Servidores das 47 superintendências regionais de ensino (SREs) do estado, incluindo Juiz de Fora, paralisam hoje as atividades para pressionar o Governo de Minas. Com a expectativa de adesão de 95% do efetivo, o ato busca corrigir uma distorção salarial no pagamento de técnicos, vigente desde 2011. Embora tenham recebido o mesmo reajuste proposto pelo Governo aos professores, de 31,78% até 2017, os analistas querem a equiparação dos salários com os cargos de analistas inspetores, maior em aproximadamente 50%.
A paralisação é encabeçada pelo Sindicato Único dos Trabalhadores em Educação de Minas Gerais (Sind-UTE) e será realizada novamente nos dias 9 e 15 de julho, conforme deliberação em assembleia realizada na semana passada.

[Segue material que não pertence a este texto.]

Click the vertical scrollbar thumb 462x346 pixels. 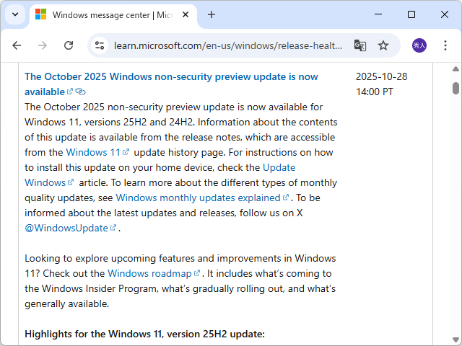pyautogui.click(x=456, y=88)
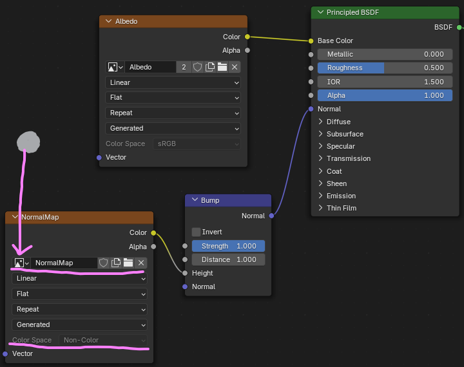This screenshot has width=464, height=367.
Task: Open image file folder icon in Albedo node
Action: [222, 67]

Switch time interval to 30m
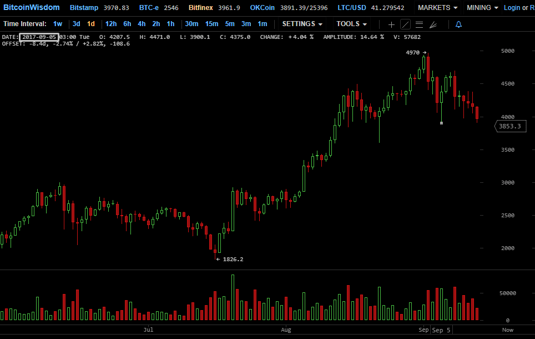point(191,24)
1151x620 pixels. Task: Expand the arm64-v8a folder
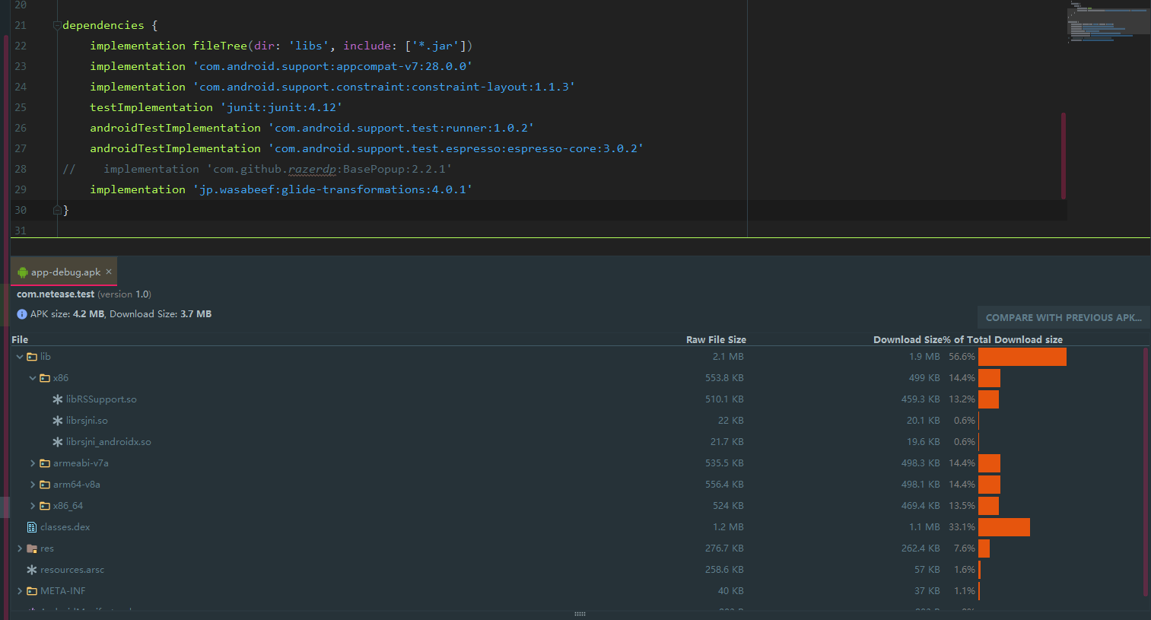click(32, 484)
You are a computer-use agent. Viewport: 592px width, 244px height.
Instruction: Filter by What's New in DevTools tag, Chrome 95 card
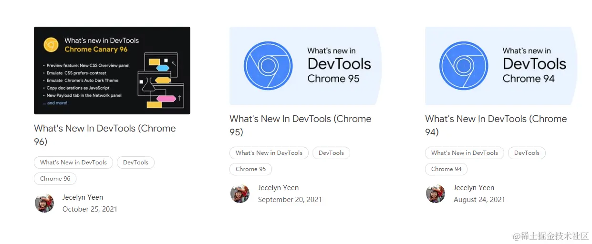pos(269,153)
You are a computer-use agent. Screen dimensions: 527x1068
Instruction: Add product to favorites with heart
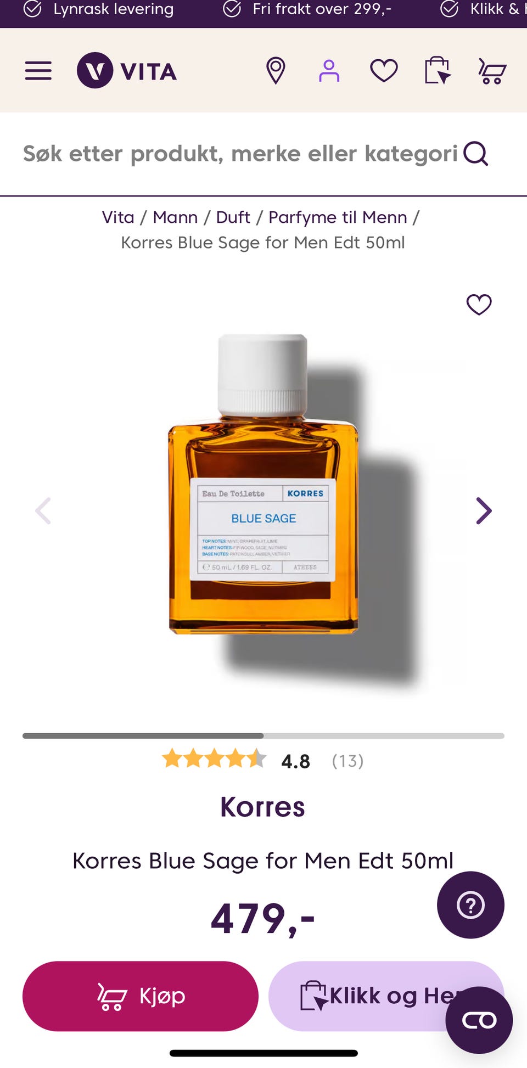pos(479,305)
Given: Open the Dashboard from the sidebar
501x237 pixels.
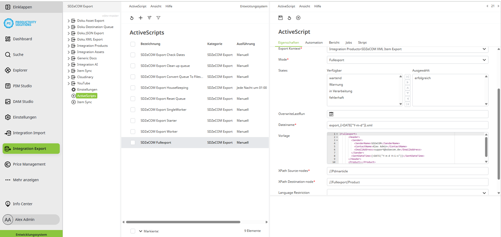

A assistente técnica educacional Cristina Rocha, afirma que a proposta dos servidores hoje é “se dirigir a outras superintendências de ensino, onde o índice de adesão ainda é pequeno, para se conscientizar sobre a importância de se fortalecer o movimento”. De acordo com Cristina, a paralisação deve impactar os setores de pagamento, aposentadoria, designações, liberação de verba para merenda escolar, entre outros serviços que subsidiam o serviço das escolas estaduais.
Garantia de reajuste
Na tarde de ontem, o governador Fernando Pimentel (PT) sancionou a lei que trata da política remuneratória dos trabalhadores em educação. Além disso, foi promulgada pela Assembleia Legislativa a PEC que garante o pagamento de vantagens adicionais e gratificações aos servidores da área.